Mais critique de cinéma, même aux Cahiers ou à L’Avant-scène, n’était pas un métier, et, comme ses deux compères du même club, Pierre Rissient (1936-2018) et Bertrand Tavernier (1941-2021), Jean-Claude Missiaen devint attaché de presse - un peu plus tard qu’eux, en 1969. Il s’en acquitta fort bien et promut les films d’une flopée de cinéastes haut de gamme, Woody Allen Federico Fellini, Joseph Losey, John Huston, John Sturges, ou Elia Kazan. Mais comme Pierre Rissient et Bertrand Tavernier, le passage à la réalisation le démangeait, et, la période étant accueillante pour la Série Noire, il parvint à tourner son premier scénario, dialogué avec Claude Veillot, Tir groupé (1982).
Le coup d’essai était remarquable - Jean-Claude Missiaen ne fit jamais mieux ensuite - et fut remarqué. Gérard Lanvin y tint son premier grand rôle, Michel Constantin était aussi rugueux qu’à l’accoutumée et Véronique Jannot ne fut jamais aussi bonne. Et surtout, le primo-cinéaste avait rassemblé, et fort bien exploité, plusieurs seconds couteaux patibulaires, Roland Blanche, Dominique Pinon et Jean-Roger Milo, dignes de leurs cousins US. La violence y était extrême mais contrôlée - il s’agit d’un des plus efficaces revenge-movies à la française, dont l’éloignement temporel n’a pas atténué la puissance.
Deux ans plus tard, en 1984, Ronde de nuit (rien à voir avec la Série Noire de Thomas M. Walsh), toujours avec Gérard Lanvin, cette fois-ci apparié avec Eddy Mitchell, quoique réussi dans son projet - le buddy-movie, ou duo de flics, n’était pas encore une tarte à la crème -, fut moins intéressant, le scénario tombant in fine dans des clichés dénonciateurs, magouille et corruption, plus convenus. Mais le film sonnait encore très américain, et la photo de Pierre-Wiliam Glenn y était assurément pour quelque chose.
Honte sur nous, mais le souvenir de son troisième titre, La Baston (1986) s’est évaporé. L’occasion de le revoir ne s’est jamais présentée, ce qui n’est pas bon signe. Il faut dire que Véronique Genest était moins glamour que Françoise Arnoul dans le film précédent et que le couple qu’elle formait avec Robin Renucci n’était guère tonique.
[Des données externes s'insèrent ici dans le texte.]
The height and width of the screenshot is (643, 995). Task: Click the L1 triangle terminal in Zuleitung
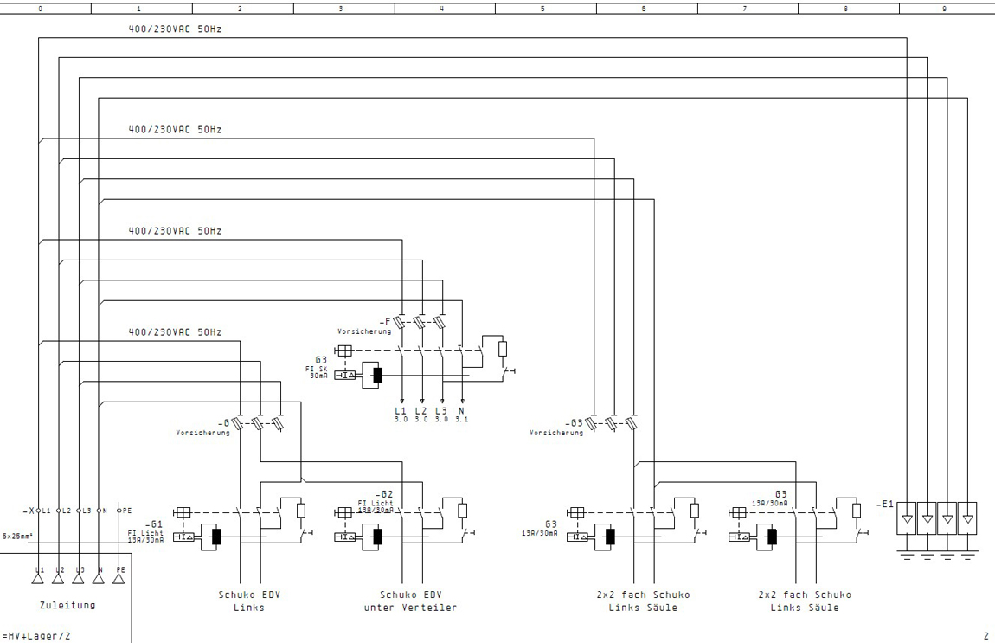click(39, 577)
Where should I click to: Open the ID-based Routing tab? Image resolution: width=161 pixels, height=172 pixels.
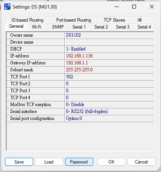(27, 20)
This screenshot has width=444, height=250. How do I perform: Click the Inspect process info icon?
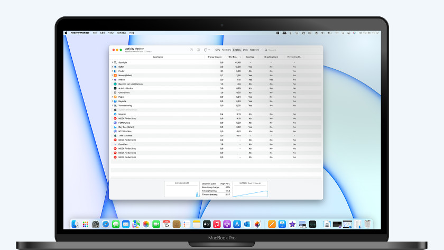(198, 50)
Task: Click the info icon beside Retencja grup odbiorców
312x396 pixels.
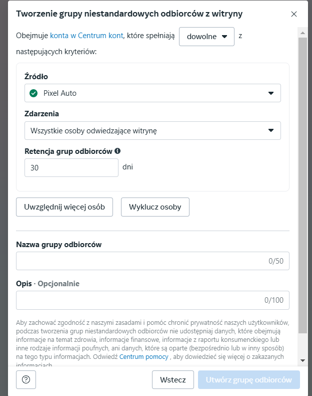Action: click(118, 151)
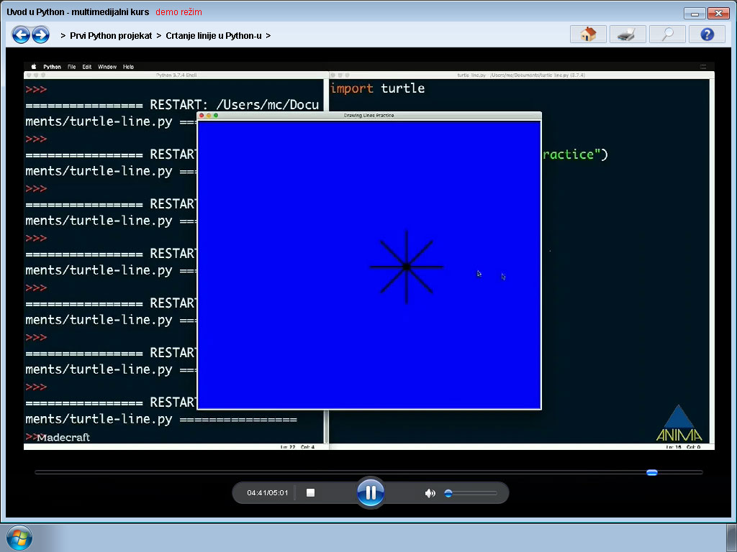Open the magnifier search icon

pyautogui.click(x=667, y=35)
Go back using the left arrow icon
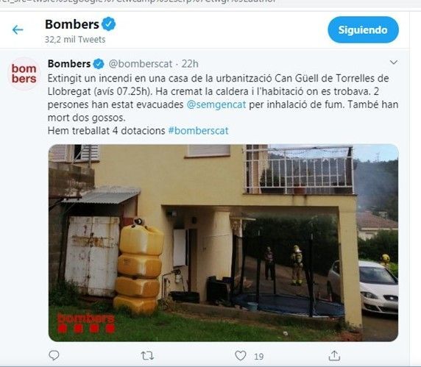 point(18,29)
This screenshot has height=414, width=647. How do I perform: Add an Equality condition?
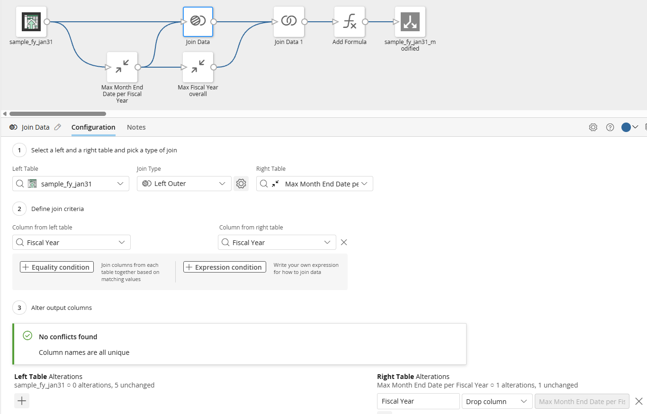[57, 267]
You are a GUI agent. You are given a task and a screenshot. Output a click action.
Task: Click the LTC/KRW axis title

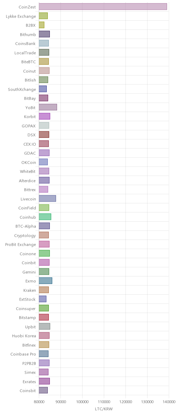[x=104, y=409]
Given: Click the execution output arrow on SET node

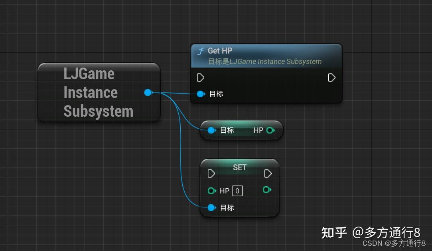Looking at the screenshot, I should pyautogui.click(x=268, y=173).
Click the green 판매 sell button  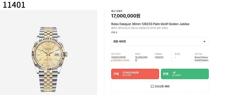185,74
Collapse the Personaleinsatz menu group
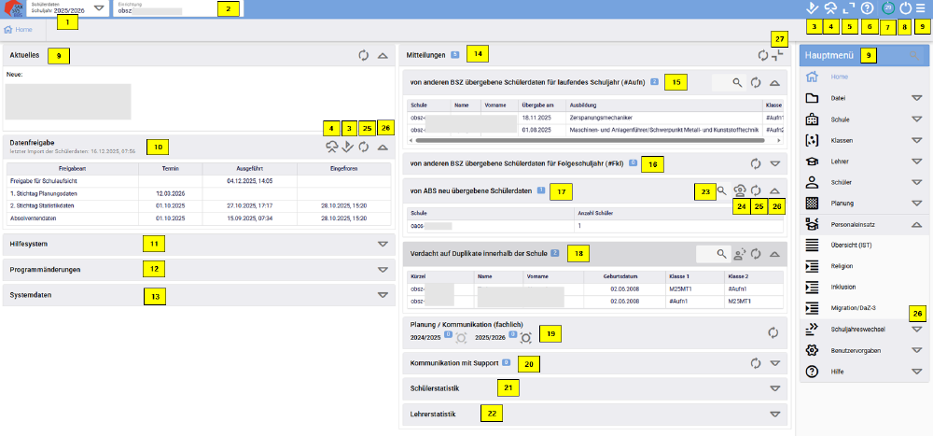933x436 pixels. (x=916, y=224)
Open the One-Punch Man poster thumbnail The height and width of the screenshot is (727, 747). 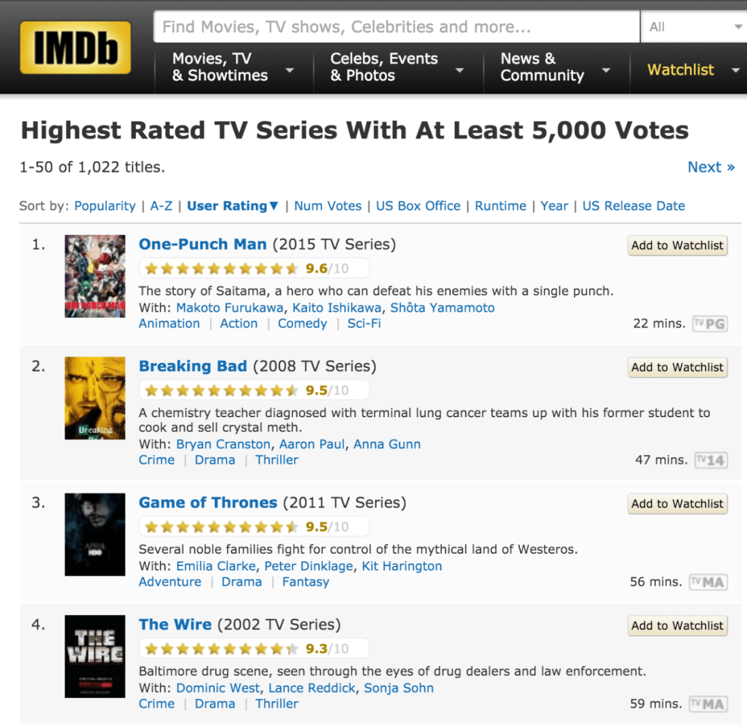tap(95, 276)
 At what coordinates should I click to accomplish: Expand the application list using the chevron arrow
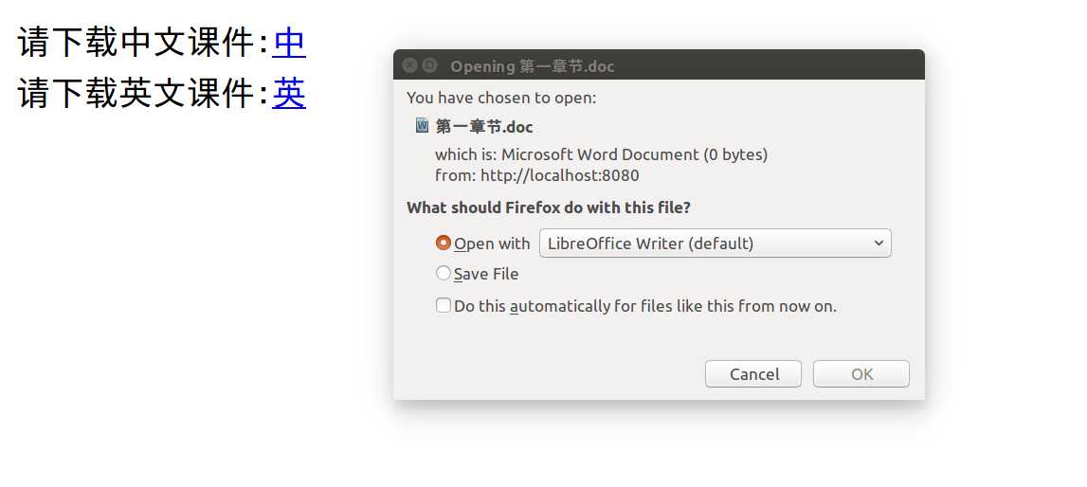click(x=879, y=244)
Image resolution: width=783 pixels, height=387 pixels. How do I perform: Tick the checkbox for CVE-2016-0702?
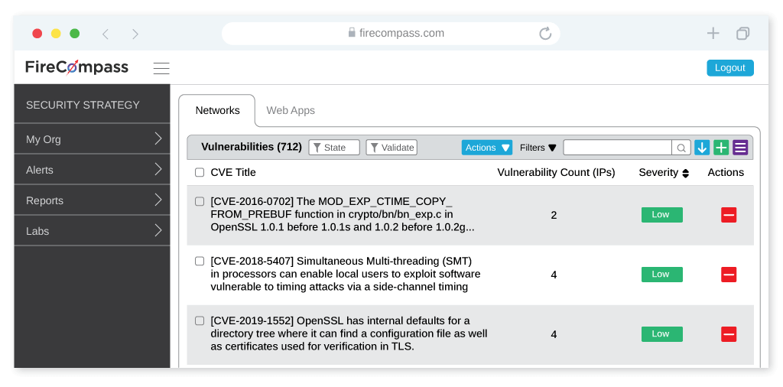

Jean-Claude Missiaen fit ensuite une carrière (mince) à la télévision, carrière qui nous a échappé. Mais peut-être plus que le réalisateur talentueux de Tir groupé, il reste pour nous l’auteur d’un des plus beaux ouvrages que l’on connaisse jamais offert à une actrice : le livre-album publié en 1978 par Henri Veyrier, Cyd Charisse, du ballet classique à la comédie musicale, est un grandiose hommage amoureux. Tout y est, la somme et le reste, magnifié par une galerie de photographies somptueuses, de la filmographie de l’indépassable interprète de Brigadoon (1954), de The Band Wagon (1953) et de Silk Stockings (1957). Jean-Claude Missiaen, rencontré il y a quelques années à Lyon, nous avait dit son regret de ne pas voir rééditer le livre auquel il tenait le plus, mais que l’espoir d’y parvenir persistait. Espoir déçu. Mais ses heureux possesseurs n’oublieront pas son auteur.
Lucien Logette
Jeune Cinéma en ligne directe
* Cf. aussi Jean-Claude Missiaen, Le Cinéma en héritage, Jeune Cinéma n°388-389, été 2018.
1. Pierre-William Glenn (1943-2024).